Image Analysis Lab., Radiology Department, Henry Ford Hospital, One Ford Place, 2F, Detroit, MI 48202, USA.
Neuroimage. 2010 Sep;52(3):793-811. doi: 10.1016/j.neuroimage.2010.01.034. Epub 2010 Jan 18.
We previously proposed an integrated electroencephalography (EEG), magnetoencephalography (MEG), and functional Magnetic Resonance Imaging (fMRI) model based on an extended neural mass model (ENMM) within a single cortical area. In the ENMM, a cortical area contains several minicolumns where strengths of their connections diminish exponentially with their distances. The ENMM was derived based on the physiological principles of the cortical minicolumns and their connections within a single cortical area to generate EEG, MEG, and fMRI signals. The purpose of this paper is to further extend the ENMM model from a single-area to a multi-area model to develop a neural mass model of the entire brain that generates EEG and MEG signals. For multi-area modeling, two connection types are considered: short-range connections (SRCs) and long-range connections (LRCs). The intra-area SRCs among the minicolumns within the areas were previously modeled in the ENMM. To define inter-area LRCs among the cortical areas, we consider that the cell populations of all minicolumns in the destination area are affected by the excitatory afferent of the pyramidal cells of all minicolumns in the source area. The state-space representation of the multi-area model is derived considering the intra-minicolumn, SRCs', and LRCs' parameters. Using simulations, we evaluate effects of parameters of the model on its dynamics and, based on stability analysis, find valid ranges for parameters of the model. In addition, we evaluate reducing redundancy of the model parameters using simulation results and conclude that the parameters of the model can be limited to the LRCs and SRCs while the intra-minicolumn parameters stay at their physiological mean values. The proposed multi-area integrated E/MEG model provides an efficient neuroimaging technique for effective connectivity analysis in healthy subjects as well as neurological and psychiatric patients.

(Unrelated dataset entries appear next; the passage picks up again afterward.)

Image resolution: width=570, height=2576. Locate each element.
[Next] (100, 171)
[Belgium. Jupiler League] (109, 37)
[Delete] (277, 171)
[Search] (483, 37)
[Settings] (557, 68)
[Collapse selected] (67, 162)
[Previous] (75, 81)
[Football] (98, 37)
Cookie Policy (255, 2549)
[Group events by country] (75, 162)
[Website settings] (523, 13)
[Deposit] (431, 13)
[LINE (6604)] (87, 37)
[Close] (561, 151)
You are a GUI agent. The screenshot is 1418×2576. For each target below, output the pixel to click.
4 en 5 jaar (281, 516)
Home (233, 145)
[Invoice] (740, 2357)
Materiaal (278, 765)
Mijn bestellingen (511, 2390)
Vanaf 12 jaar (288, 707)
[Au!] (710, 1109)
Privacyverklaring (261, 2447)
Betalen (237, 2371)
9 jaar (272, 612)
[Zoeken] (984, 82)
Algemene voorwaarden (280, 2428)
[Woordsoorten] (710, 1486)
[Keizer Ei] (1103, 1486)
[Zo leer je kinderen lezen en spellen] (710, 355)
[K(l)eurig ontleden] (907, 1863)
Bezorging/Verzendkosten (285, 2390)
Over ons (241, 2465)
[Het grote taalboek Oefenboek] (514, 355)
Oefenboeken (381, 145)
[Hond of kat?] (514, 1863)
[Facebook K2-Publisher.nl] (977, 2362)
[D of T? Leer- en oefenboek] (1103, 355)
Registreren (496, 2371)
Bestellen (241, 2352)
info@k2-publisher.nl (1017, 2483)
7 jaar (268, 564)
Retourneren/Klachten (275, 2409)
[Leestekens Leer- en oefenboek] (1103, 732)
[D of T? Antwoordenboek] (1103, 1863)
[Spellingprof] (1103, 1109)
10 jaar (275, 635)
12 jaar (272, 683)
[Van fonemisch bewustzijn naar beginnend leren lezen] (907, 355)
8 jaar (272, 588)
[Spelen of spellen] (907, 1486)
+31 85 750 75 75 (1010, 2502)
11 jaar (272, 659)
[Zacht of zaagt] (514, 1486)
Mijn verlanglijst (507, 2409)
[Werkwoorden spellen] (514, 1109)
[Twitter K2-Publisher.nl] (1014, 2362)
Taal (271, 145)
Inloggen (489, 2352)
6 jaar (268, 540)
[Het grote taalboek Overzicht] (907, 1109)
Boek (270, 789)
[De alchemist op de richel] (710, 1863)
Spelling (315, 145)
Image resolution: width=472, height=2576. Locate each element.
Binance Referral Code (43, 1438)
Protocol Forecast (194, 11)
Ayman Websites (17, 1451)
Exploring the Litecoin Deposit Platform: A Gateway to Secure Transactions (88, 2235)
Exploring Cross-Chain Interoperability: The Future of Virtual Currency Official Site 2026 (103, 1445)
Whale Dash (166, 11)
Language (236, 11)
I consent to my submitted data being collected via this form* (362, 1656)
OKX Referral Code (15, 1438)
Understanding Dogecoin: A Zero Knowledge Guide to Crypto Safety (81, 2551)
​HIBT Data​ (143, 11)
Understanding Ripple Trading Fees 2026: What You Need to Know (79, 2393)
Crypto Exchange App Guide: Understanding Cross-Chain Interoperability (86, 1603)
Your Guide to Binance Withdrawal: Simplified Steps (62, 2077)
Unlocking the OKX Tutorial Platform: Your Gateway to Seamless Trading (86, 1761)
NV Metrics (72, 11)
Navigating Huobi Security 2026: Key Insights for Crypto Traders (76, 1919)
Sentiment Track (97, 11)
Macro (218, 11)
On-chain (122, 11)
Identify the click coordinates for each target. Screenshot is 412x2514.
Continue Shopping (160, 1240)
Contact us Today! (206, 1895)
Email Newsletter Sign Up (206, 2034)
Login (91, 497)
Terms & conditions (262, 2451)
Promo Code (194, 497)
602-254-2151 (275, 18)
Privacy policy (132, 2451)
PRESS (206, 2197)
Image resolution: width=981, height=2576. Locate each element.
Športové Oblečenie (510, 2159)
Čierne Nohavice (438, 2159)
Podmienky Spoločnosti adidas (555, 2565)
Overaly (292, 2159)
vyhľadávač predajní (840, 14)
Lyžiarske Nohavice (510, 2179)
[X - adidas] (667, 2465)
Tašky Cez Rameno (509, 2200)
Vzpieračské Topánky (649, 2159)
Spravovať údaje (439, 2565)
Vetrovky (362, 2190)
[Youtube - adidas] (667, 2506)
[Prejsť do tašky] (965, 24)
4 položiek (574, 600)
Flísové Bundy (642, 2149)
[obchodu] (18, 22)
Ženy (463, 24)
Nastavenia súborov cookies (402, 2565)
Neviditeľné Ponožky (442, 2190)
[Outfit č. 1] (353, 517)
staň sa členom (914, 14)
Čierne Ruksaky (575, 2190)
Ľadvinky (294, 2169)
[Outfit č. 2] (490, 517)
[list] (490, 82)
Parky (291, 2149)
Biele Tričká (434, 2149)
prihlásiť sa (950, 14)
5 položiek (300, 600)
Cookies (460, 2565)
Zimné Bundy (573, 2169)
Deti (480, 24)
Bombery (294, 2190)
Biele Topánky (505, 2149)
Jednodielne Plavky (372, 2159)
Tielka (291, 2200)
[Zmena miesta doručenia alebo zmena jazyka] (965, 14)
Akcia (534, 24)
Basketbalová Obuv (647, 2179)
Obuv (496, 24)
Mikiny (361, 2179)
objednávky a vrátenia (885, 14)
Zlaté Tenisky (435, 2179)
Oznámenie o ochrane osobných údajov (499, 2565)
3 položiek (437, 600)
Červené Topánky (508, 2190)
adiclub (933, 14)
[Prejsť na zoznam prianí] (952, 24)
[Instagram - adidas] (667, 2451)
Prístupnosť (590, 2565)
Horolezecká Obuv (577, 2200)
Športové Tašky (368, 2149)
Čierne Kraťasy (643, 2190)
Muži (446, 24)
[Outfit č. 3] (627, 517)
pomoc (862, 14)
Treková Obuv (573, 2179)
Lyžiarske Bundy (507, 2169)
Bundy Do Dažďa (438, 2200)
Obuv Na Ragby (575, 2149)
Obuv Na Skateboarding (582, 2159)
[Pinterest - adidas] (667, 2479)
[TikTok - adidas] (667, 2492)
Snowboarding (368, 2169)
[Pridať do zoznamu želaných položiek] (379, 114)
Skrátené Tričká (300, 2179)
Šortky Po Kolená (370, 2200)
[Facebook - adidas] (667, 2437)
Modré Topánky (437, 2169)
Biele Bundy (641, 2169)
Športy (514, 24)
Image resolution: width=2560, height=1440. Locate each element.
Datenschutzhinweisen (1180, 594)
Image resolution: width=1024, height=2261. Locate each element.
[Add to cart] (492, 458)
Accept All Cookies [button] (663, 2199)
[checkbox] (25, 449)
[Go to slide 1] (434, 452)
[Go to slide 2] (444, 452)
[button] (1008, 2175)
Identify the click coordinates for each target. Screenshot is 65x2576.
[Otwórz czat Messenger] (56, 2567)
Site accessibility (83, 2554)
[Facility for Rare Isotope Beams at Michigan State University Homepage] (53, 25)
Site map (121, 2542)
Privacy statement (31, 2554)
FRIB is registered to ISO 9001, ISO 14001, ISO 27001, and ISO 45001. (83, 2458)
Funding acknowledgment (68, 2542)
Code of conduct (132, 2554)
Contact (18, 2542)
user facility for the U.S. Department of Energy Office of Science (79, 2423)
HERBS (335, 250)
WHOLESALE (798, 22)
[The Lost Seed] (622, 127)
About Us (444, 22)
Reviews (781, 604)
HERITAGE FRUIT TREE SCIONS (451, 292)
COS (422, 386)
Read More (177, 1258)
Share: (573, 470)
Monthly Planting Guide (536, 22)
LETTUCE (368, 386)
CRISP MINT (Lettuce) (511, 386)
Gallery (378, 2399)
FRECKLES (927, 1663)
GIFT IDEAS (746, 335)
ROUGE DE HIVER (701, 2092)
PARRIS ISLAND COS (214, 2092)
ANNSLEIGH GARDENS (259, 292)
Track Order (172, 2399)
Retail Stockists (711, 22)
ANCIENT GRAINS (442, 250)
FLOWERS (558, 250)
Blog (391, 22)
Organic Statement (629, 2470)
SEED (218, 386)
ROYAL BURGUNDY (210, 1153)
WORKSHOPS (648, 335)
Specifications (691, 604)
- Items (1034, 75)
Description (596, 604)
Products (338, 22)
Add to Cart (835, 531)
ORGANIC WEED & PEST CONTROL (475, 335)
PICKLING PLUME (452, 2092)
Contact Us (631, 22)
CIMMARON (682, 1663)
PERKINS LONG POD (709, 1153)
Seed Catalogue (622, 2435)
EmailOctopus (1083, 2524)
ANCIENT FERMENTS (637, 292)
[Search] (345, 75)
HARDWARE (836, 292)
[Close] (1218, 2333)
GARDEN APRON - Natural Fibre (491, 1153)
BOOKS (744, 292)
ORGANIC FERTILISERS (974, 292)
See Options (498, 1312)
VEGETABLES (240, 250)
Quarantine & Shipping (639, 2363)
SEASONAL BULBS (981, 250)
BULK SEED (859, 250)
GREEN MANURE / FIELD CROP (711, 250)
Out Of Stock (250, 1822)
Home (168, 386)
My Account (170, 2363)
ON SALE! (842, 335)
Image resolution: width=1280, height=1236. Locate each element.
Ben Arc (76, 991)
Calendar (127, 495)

我们之前提出了一个基于扩展神经质量模型(ENMM)的整合脑电图(EEG)、脑磁图(MEG)和功能磁共振成像(fMRI)模型,该模型基于单个皮质区域内的扩展神经质量模型(ENMM)。在 ENMM 中,一个皮质区域包含几个微柱,其连接强度随距离呈指数衰减。ENMM 是基于皮质微柱及其在单个皮质区域内的连接的生理原理推导出来的,用于生成 EEG、MEG 和 fMRI 信号。本文的目的是进一步将 ENMM 模型从单区域扩展到多区域模型,以开发生成 EEG 和 MEG 信号的整个大脑的神经质量模型。对于多区域建模,考虑了两种连接类型:短程连接(SRC)和远程连接(LRC)。区域内的微柱之间的区域内 SRC 已在 ENMM 中进行了建模。为了定义皮质区域之间的区域间 LRC,我们认为目标区域中所有微柱的细胞群体都受到源区域中所有微柱的锥体细胞兴奋性传入的影响。考虑到内部微柱、SRC 和 LRC 参数,推导出多区域模型的状态空间表示。使用模拟,我们评估模型参数对其动态的影响,并基于稳定性分析为模型参数找到有效范围。此外,我们使用模拟结果评估模型参数冗余度的降低,并得出结论,模型参数可以限制在 LRC 和 SRC,而内部微柱参数保持在生理平均值。所提出的多区域集成 E/MEG 模型为健康受试者以及神经和精神疾病患者的有效连接分析提供了一种有效的神经影像学技术。